Extract:
High Times: Who’s resisting this drift, besides you?
Serra: When a society becomes oppressive, there are some people who go underground; some people leave it; and some will always stay and fight. And there are some lawyers for whom commitment to the struggle is their most meaningful role. But it gets harder and harder.
I know what I want to do. I want to take on a more symbolic role, as a defendant. I see that as the next logical step—that you have to create your own issue and throw your body on the wheel, so to speak. After all, lawyers are equipped to represent themselves—to make your own defense can become good public relations, when you’re fighting on this kind of symbolic, allegorical level.
So I think the next step, yes, is for those who believe there’s something worth fighting about to stay and fight— and others who don’t can go to fucking New Zealand. Why even stay here? Go to the hills!
High Times: But they’re coming after us in the hills now.
Serra: So those who think there’s something to stay for have to be committed, I guess, in lifetime terms, to stay here. Then the next step is to challenge the state with your own persona—not stand behind causes. There are none. Not be represented by student leaders—there are none. Not Third World leaders—there are none. Not religious leaders—there are none. They’ve all been decapitated somehow. By the press. By their own excesses. By their own defects. I don’t know… We have no fucking leaders.

Data:

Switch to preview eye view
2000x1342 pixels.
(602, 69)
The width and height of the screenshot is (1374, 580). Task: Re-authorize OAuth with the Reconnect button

Problem requirements: Rewrite the interview between "So I think the" and "the hills now.", inclusive, replacing "New Zealand" with "Canada".

Written solution:
So I think the next step, yes, is for those who believe there’s something worth fighting about to stay and fight— and others who don’t can go to fucking Canada. Why even stay here? Go to the hills!
High Times: But they’re coming after us in the hills now.